#### The problem
A complete response lists each line of the data below that includes the word "Given".

#### Available data
Segment Open

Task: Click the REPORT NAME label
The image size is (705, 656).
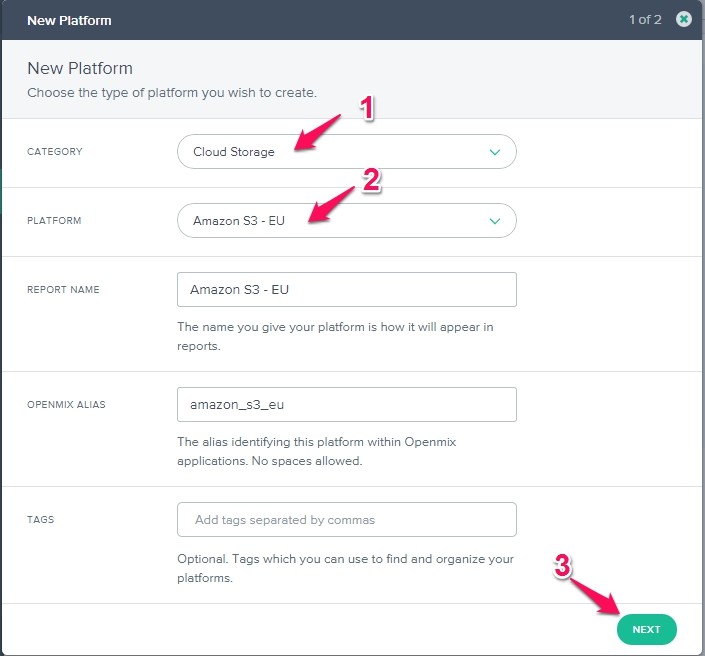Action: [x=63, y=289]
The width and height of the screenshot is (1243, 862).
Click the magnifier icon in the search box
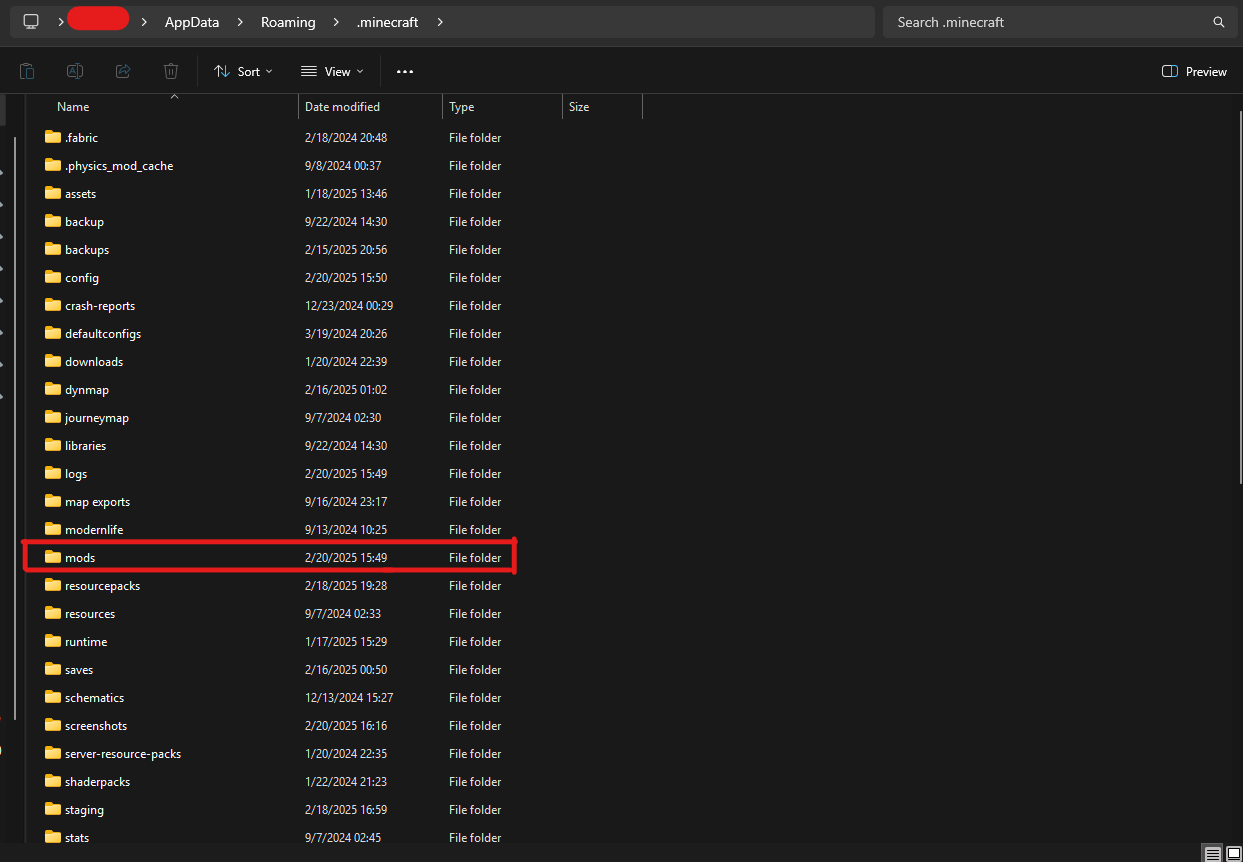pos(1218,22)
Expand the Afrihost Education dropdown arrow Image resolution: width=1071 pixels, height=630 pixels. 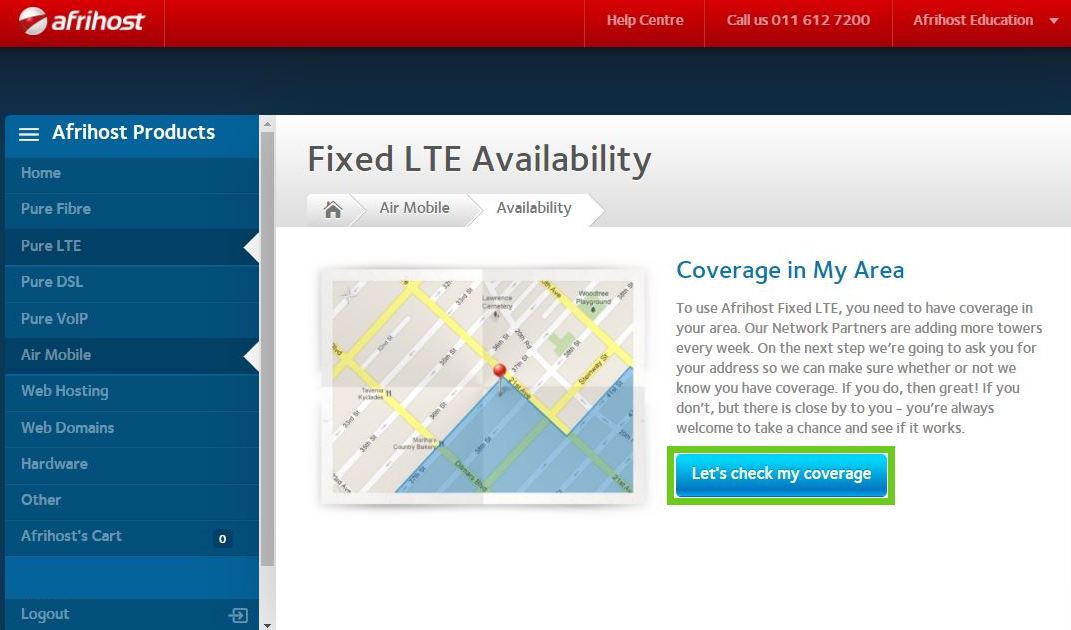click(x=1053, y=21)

Segment Closed
Segment Open

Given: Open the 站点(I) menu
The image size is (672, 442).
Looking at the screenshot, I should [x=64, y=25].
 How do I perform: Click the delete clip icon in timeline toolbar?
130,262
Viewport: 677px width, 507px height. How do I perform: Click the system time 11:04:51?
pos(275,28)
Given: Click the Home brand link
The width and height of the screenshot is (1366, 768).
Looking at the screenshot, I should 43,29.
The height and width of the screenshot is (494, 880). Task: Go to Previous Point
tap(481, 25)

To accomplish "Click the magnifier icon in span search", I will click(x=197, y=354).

Segment Closed
Segment Open

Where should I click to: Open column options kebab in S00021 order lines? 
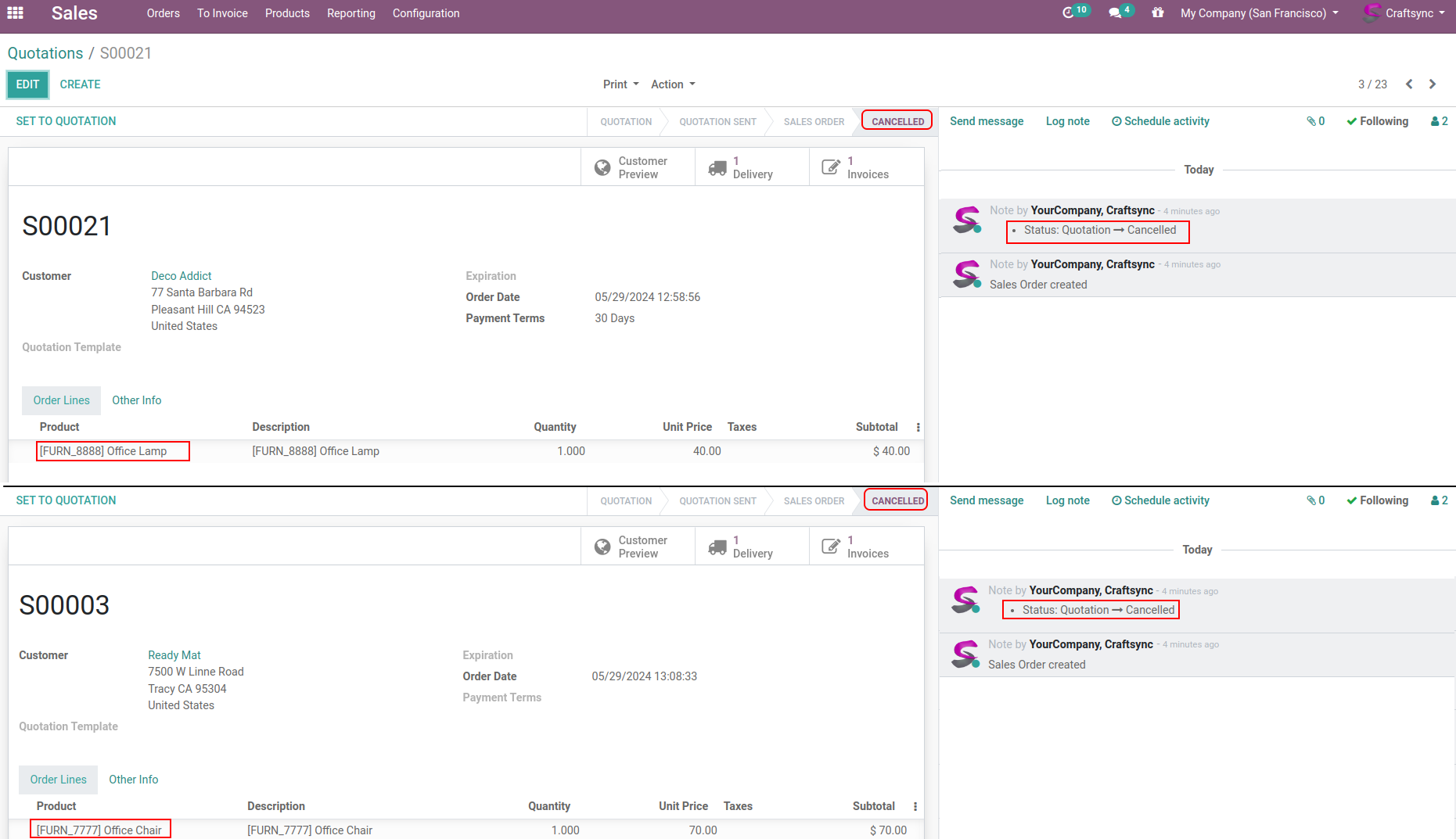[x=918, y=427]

Segment Closed

#### Result
Given: Open the 站点(I) menu
Given: Click the Home brand link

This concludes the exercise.